The Mermaid: My first Chow, largely because the trailers I’ve seen haven’t seemed like my thing. (My only reason for seeing it now is because it’s the largest grossing movie in China.) So I’m surprised by how much I enjoyed it. Chow takes a stab at China’s pollution problem (this could just be me grasping at straws, for this is A Dumb Movie) and envisions a world where slapstick comedy is second nature to most and cartoonishly insane things happen. The CGI looks atrocious, but that’s the desired effect here: a live-action cartoon. I never found myself fully embracing that aesthetic, but I was slowly being worn down by the movie’s likability.
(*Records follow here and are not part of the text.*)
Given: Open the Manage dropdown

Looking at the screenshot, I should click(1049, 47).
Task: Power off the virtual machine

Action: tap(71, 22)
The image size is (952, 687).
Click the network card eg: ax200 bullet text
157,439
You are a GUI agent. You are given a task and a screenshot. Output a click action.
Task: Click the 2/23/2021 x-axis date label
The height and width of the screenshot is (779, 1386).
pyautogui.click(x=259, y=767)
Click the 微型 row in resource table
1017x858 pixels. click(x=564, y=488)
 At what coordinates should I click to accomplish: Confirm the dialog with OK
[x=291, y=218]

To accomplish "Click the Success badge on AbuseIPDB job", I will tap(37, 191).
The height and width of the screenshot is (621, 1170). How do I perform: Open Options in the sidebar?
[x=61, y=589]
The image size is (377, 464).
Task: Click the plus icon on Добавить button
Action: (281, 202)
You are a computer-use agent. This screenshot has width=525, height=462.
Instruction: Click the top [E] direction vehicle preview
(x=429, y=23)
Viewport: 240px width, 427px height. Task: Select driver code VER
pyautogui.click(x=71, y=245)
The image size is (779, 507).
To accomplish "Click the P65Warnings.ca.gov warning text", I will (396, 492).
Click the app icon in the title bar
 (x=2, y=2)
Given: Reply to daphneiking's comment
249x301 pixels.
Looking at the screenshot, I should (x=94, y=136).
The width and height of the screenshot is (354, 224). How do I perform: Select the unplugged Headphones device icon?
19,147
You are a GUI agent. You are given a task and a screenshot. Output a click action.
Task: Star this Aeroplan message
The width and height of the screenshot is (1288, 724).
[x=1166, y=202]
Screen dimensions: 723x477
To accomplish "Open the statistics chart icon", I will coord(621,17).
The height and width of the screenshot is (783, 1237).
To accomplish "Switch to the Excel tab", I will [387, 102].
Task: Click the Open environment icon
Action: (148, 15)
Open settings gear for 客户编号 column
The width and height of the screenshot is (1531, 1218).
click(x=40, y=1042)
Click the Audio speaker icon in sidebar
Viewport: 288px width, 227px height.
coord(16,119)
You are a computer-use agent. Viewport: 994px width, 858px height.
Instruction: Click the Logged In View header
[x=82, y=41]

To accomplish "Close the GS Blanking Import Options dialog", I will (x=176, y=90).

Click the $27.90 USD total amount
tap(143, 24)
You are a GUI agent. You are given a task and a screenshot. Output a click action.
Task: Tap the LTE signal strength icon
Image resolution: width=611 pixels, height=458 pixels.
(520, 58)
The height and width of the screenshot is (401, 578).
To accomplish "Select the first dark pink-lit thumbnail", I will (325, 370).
The more personal moments captured my attention most, with the silly instances seeming more sentimental. The larger set pieces are impressive on just how wild they can be but feel cheapened by how fake they look. (I know, it’s the desired effect. Still doesn’t mean I like it.) There’s certainly a lot going on here, with Chow taking different angles for oddball comedy at every turn. One scene has a woman trying to hit a man with several objects, with all of them later coming back to hit her. Another has men rolling on the floor to exit a room for no apparent reason other than “it’s funny.” Scatterbrained indeed, yet adds to the madcap humor being presented.
Psycho-Pass: The Movie: Probably the best movie that could’ve come from the Psycho-Pass universe. Urobuchi returns to try and clean up the mess the (horrible) second season of the show made, and largely acts like it never happened. More babble occurs about living free versus government control, philosophers are quoted for no reason other than for the film to sounds smart, and horrible violence occurs to add a dark element that’s not needed. It’s a fitting conclusion, but one that doesn’t really resolve anything. More of a “one last job” type of film, which is good, for in my eyes the material has been mined enough. There’s interesting glimmers here and there, but my biggest problem with the whole series is this unbelievably self-serious tone given the ridiculous premise. This became apparent with the (again, horrible) second season and once again here with the ending. There’s some nice closure to the relationship of Akane and Kogami and the action is relatively impressive, so it’s still of some interest to fans. Just don’t come to it expecting all of the series’ misgivings to be gone.
And that was it for my first day. Coming up will be new film from Jem Cohen and an older classic from Chantal Akerman.